→ Required action
Every line containing the string "computer" should be returned from the records.

→ Records provided
%%
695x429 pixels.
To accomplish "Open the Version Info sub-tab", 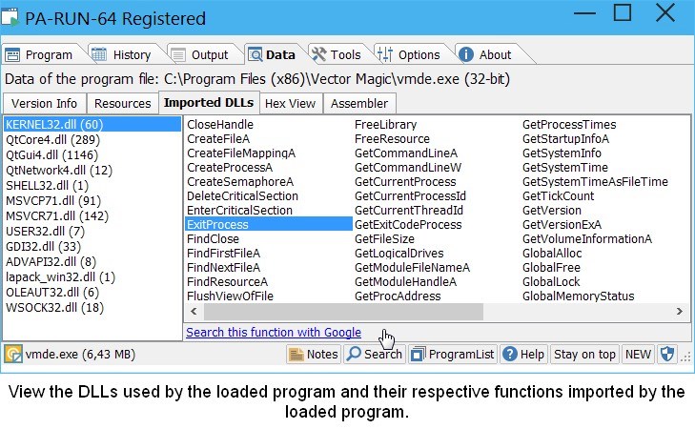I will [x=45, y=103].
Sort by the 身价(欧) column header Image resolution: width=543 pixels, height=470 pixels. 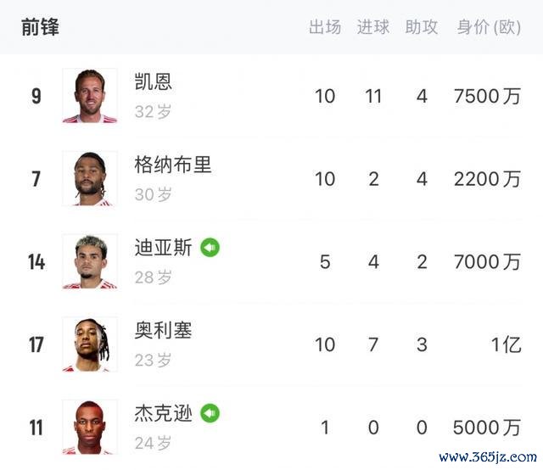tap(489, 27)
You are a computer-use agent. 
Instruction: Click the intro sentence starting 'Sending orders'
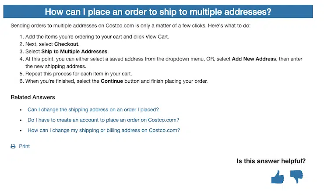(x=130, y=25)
%%
%%
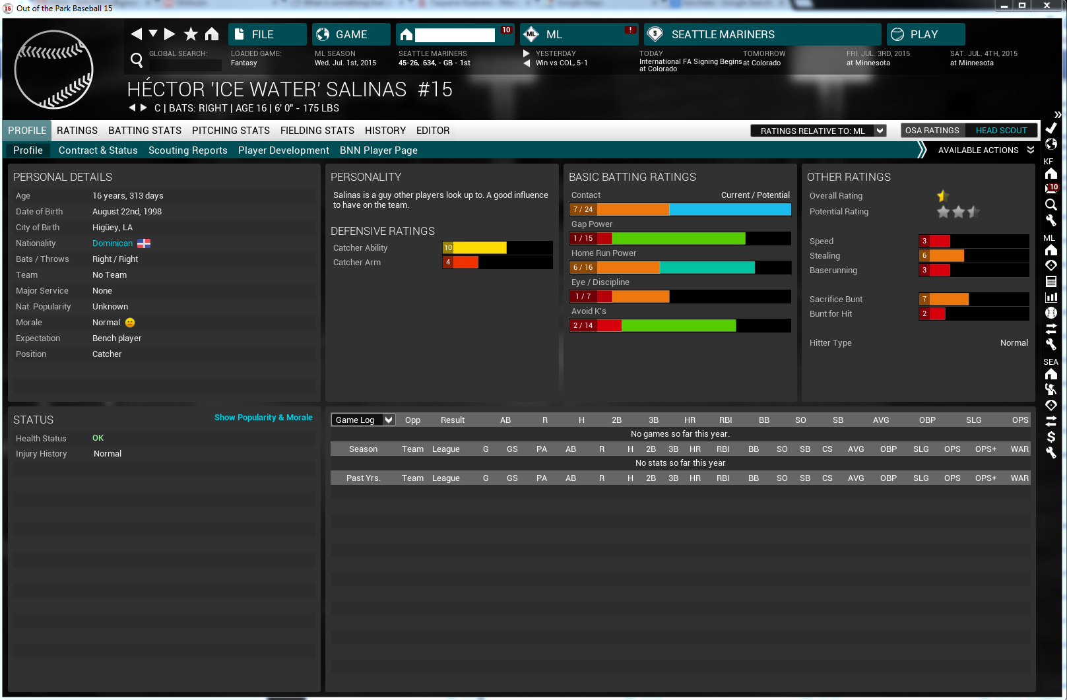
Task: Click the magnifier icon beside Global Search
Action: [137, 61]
%%
%%
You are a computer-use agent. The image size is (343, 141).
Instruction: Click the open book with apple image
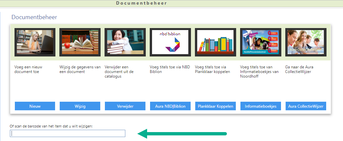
%%
→ Answer to this problem
You are a computer-use agent. 
You are a computer-use agent. The image size is (343, 141).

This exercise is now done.